Et à chaque fois, on crachera sur les hauts fonctionnaires qui auraient dû tout prévoir. Mais c’est injuste, parce que ces fonctionnaires sont mis devant un dilemme impossible. On exige d’eux qu’ils réduisent les dépenses et les personnels. Et en même temps, qu’ils financent les programmes à haute visibilité qui assurent la présence médiatique de leur ministre. Comment résoudre cette équation, si ce n’est en faisant pression sur les dépenses « invisibles », en priant très fort pour qu’elles le restent ? Le vol récent du musée du Louvre met à nu ce mécanisme : le directeur ne peut garder sa place qu’en présentant des projets médiatiquement vendables, mais pour les réaliser il lui faut sacrifier l’entretien des bâtiments et la sécurité des collections… dépenses médiatiquement invisibles jusqu’au jour où un touriste passe à travers un plafond ou des voleurs se font la belle avec les joyaux de la couronne. Et à ce moment-là, parce que les projecteurs sont sur l’affaire, on chassera le malheureux directeur et on en mettra un autre qui fera les réparations… sans moyens supplémentaires et sans que l’exigence d’opérations médiatiquement rentables disparaisse. Ce qui le conduit fatalement à déshabiller Pierre pour habiller Paul. Jusqu’à la prochaine crise, qui permettra de découvrir que c’est Pierre qui est maintenant nu. Avec cette pratique, chaque directeur hérite de son prédécesseur un certain nombre de grenades dégoupillées, qu’il passera – s’il y arrive – à son successeur. Grenades qui explosent périodiquement pour la plus grande joie des « y’a qu’a faut qu’on » qui pullulent dans les médias et dans les partis d’opposition à tout.

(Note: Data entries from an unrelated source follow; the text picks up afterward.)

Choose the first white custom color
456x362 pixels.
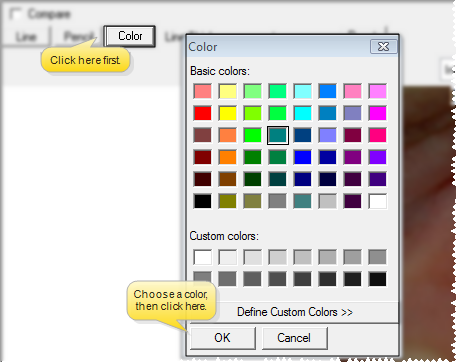coord(203,257)
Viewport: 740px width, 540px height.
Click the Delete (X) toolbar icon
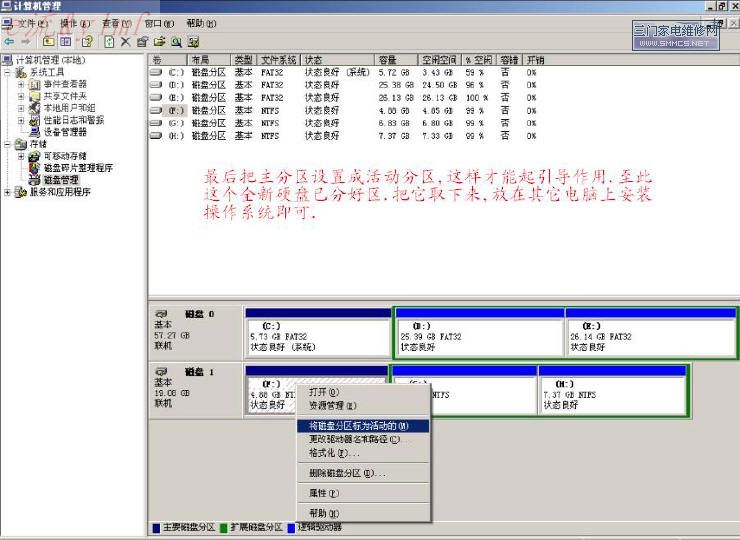click(125, 42)
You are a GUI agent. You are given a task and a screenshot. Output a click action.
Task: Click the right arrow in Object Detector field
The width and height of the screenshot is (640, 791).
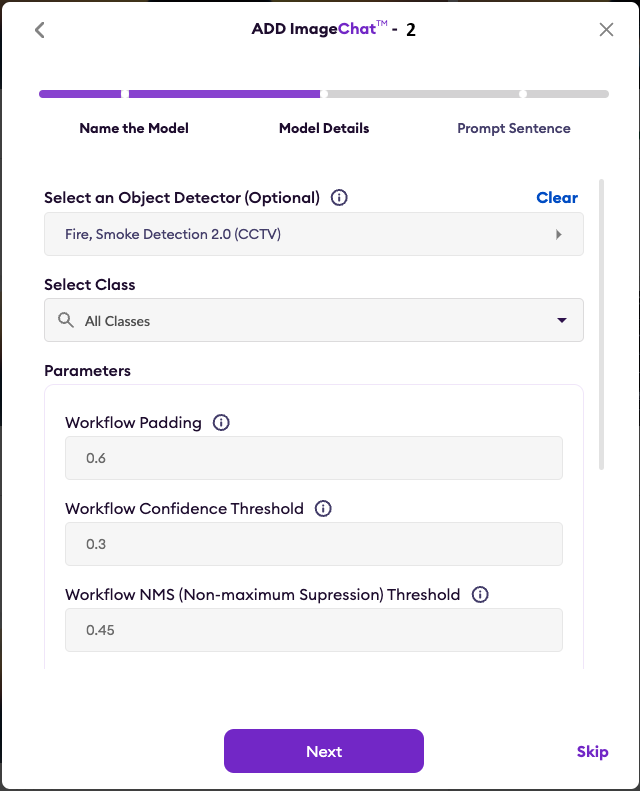[x=558, y=235]
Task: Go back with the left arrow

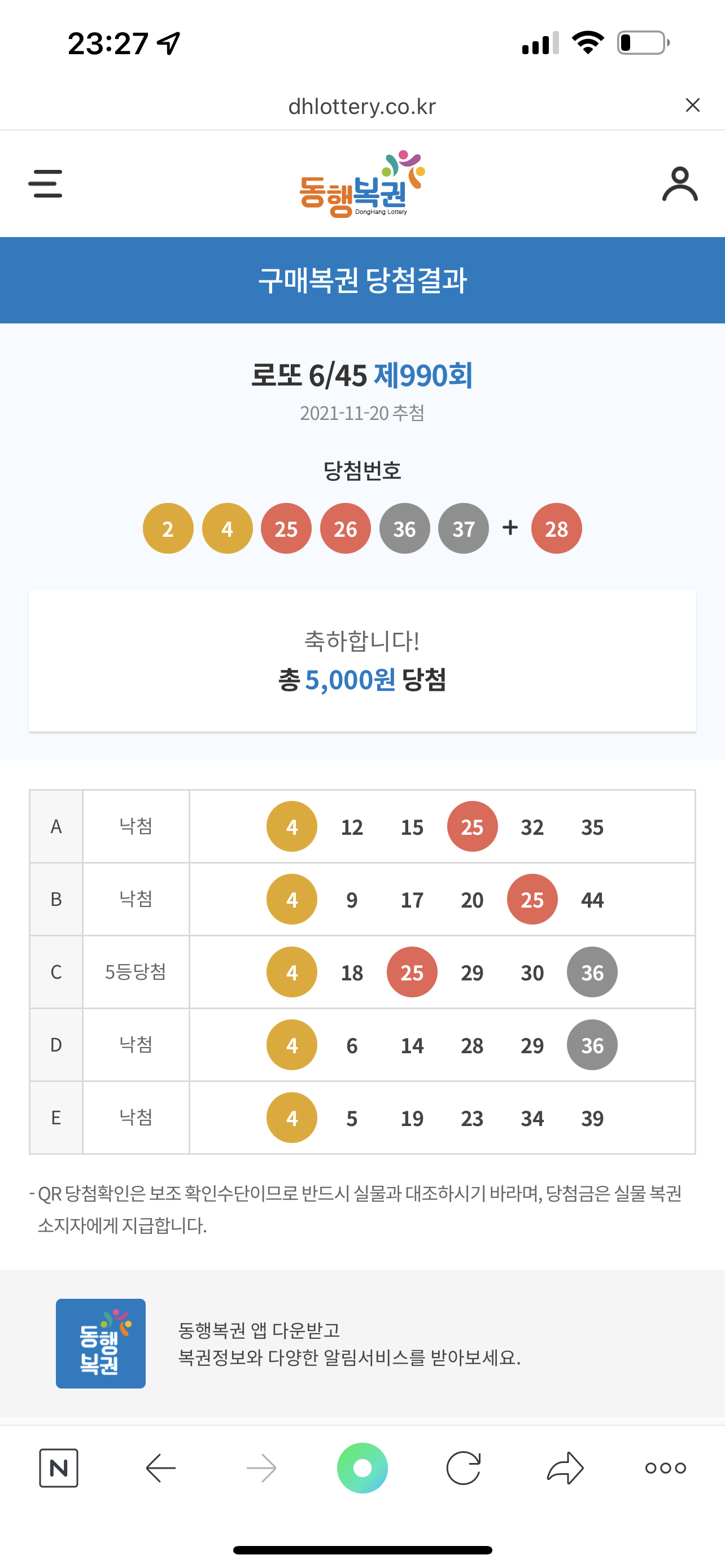Action: (161, 1468)
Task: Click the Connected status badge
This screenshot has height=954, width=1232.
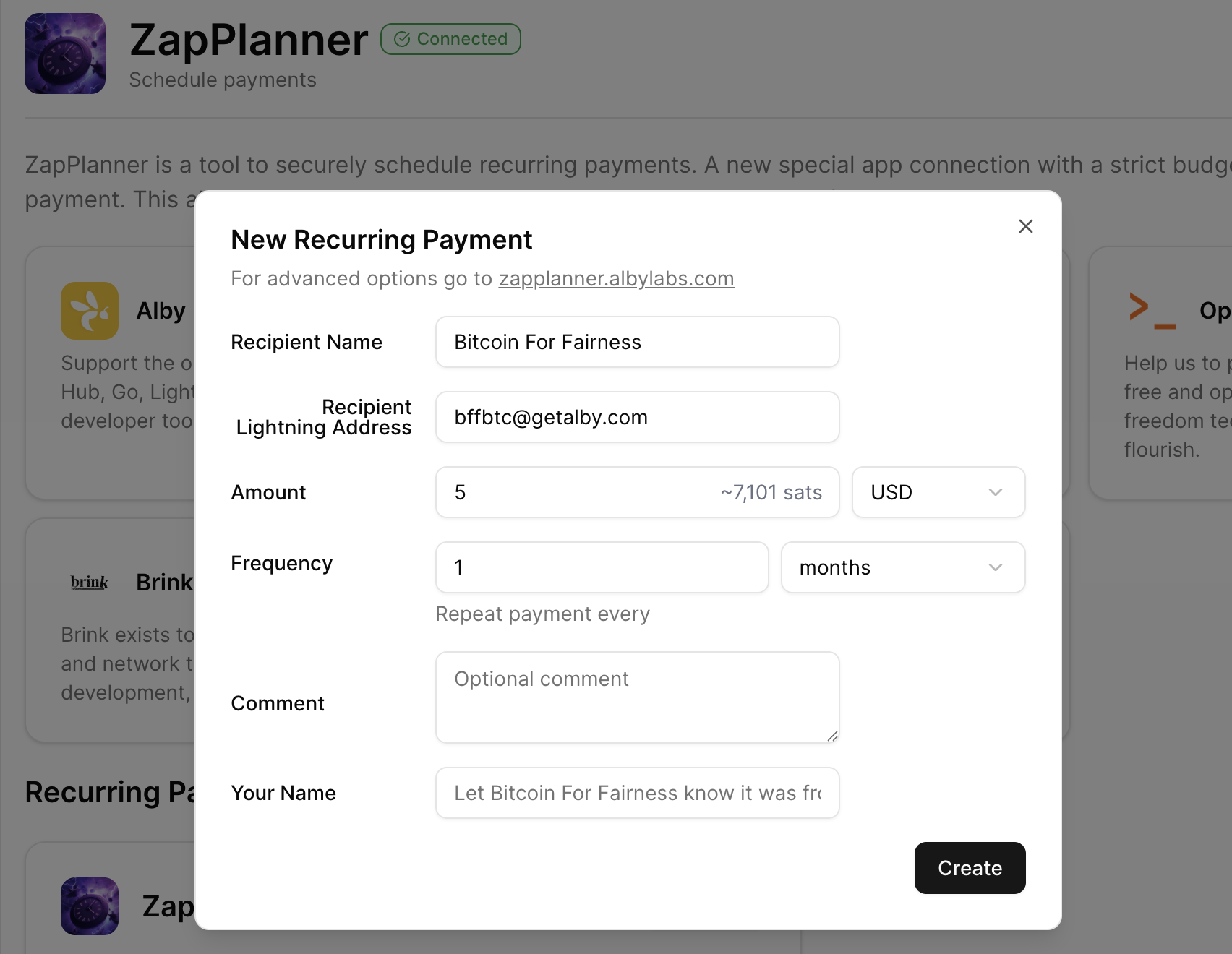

Le problème n’est pas tant la réduction de la dépense publique, mais la manière dont cette réduction est distribuée. Comme il ne faut mécontenter aucun lobby, et qu’il faut que le ministre ait quelque chose à annoncer une fois par semaine, tout est prioritaire. Et là où tout est prioritaire, rien ne l’est vraiment. Alors, lorsqu’il faut réduire la dépense de 5%, au lieu de faire des choix et d’annoncer ce qu’on fait et – et c’est là le plus difficile – ce qu’on ne fait pas, on passe le rabot sur tout le monde. Après plusieurs années de ce traitement, tous les services sont à l’os, sans que l’autorité politique ait arbitré – et donc pris ses responsabilités – jusqu’au jour où l’accident arrive. A force de vouloir faire autant avec moins de moyens, le service se dégrade, les délais s’allongent… et les Canadair restent au dépôt quand on en a le plus besoin.
Descartes
(1) « Le projet d’autonomie a-t-il un avenir ? », conférence prononcée à Porto Alegre en 1991
https://collectiflieuxcommuns.fr/IMG/pdf_SocialismeSocieteAutonome_Castoriadis_.pdf
(2) Ce qui lui avait valu a posteriori ce commentaire désabusé de leur commandant : « je me suis battu pour la France, je ne me suis pas battu pour les Français ».